Among the dark, leafy greens suggested by experts are spinach, kale and collards. The Vitamin K in these veggies is thought to help avoid chronic inflammation that contributes to conditions such as cardiovascular disease and osteoarthritis, according to a study released in 2013.

4. Tomatoes

Registered dietitian and certified sports dietitian Katie Kissane, owner of My Nutrition Coach, says the fruit’s red pigment, lycopene, is a potent antioxidant weapon in the war against inflammation. And yes, it’s technically a fruit, not a vegetable.

5. Fatty fish

Harvard Medical School says salmon, mackerel, tuna and sardines should be part of your anti-inflammation menu.

These fish contain beneficial omega-3 fatty acids, which researchers say are powerful anti-inflammation agents.

“Americans tend to eat too many foods high in omega-6 fatty acids found in vegetable oils and processed, fried fast foods. An excessive amount of omega-6 fatty acids has been linked to inflammation,” Kissane says.

6. Onions

Onions kick up the flavor of many dishes. But did you know they’re are also one of the best sources of flavonoids? As described by the Arthritis Foundation, flavonoids are “antioxidants that mop up free radicals in your body’s cells before they have a chance to cause harm.”

That harm can include inflamed joints, heart disease and cancer, the foundation says.

7. Turmeric

Turmeric is a traditional Indian spice related to ginger. Turmeric’s main compound, curcumin, is powerful, says Marina Yanay-Triner, a certified health and nutrition coach.

An academic study published in 2007 refers to curcumin as “the Indian solid gold” and touts its potential in combating diabetes, arthritis, Alzheimer’s disease and other chronic illnesses.

8. Grapes

Grapes are rich in natural antioxidants known as polyphenols. Mounting evidence indicates grape polyphenols are helpful in warding off cardiovascular disease and other inflammation-related maladies.

9. Green tea

Green tea tastes good, and it’s good for you, too. Researchers cite green tea’s high level of flavonoids, the antioxidants packed with anti-inflammation boosters.

10. Nuts

The Arthritis Foundation says nuts “are full of inflammation-fighting monounsaturated fat.” Some of the best anti-inflammation nuts are almonds, pine nuts, pistachios and walnuts, according to the foundation.

11. Virgin olive oil

An academic study published in 2011 says virgin olive oil contains numerous phenolic compounds that, thanks to their antioxidant powers, have proven effective in beating back inflammation.
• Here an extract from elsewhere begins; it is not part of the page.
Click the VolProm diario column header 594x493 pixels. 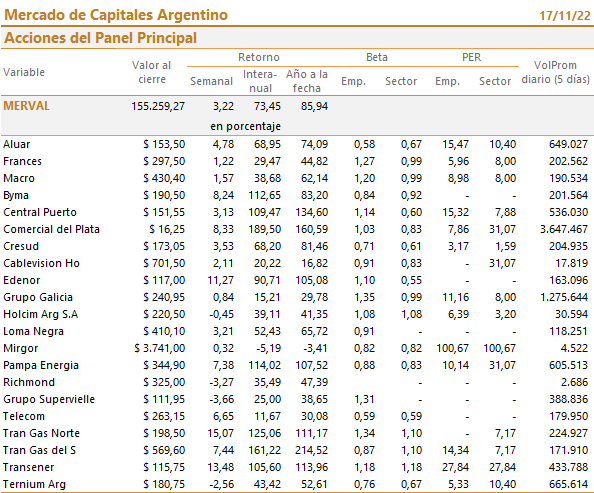[x=555, y=72]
“Use olive oil in recipes as much as possible, and decrease consumption of butter and other saturated fats,” Kissane says.

12. Açai berries

More and more research is pointing to the anti-inflammatory benefits of açai berries, which are South American natives. They’re chock-full of anthocyanin — a disease-fighting flavonoid — and boast a healthy fatty-acid ratio similar to olive oil, according to the Institute of Food Technologists.

Superfoods vs. super diet

Barry Sears, a biochemist and author who specializes in anti-inflammation nutrition, cautions that a handful of superfoods alone won’t succeed in corralling inflammation. Rather, he says, it’s your entire diet.

“As usual, the question should be not how to fight inflammation, but to manage it to maintain a zone of health,” Sears says. “Without adequate inflammation, we can’t fight off infection or heal from injuries. If we generate too much chronic low-level inflammation, the body begins to attack itself.”

Sears says an anti-inflammation diet should control NF-kBs — proteins that form the “master genetic switch of inflammation” — by:

  • Being low in saturated fat and omega-6 fats.
  • Being rich in omega-3 fatty acids.
  • Being rich in polyphenols.
  • Restricting calories without causing hunger or fatigue.
  • Providing enough protein to stave off hunger.
  • Offering moderate levels of carbohydrates.
  • Providing adequate amounts of “fermentable fiber” to feed gut microbes.

“Looking for superfoods is a useless exercise,” Sears says. “You want to be looking for a super diet to keep inflammation in a healthy zone.”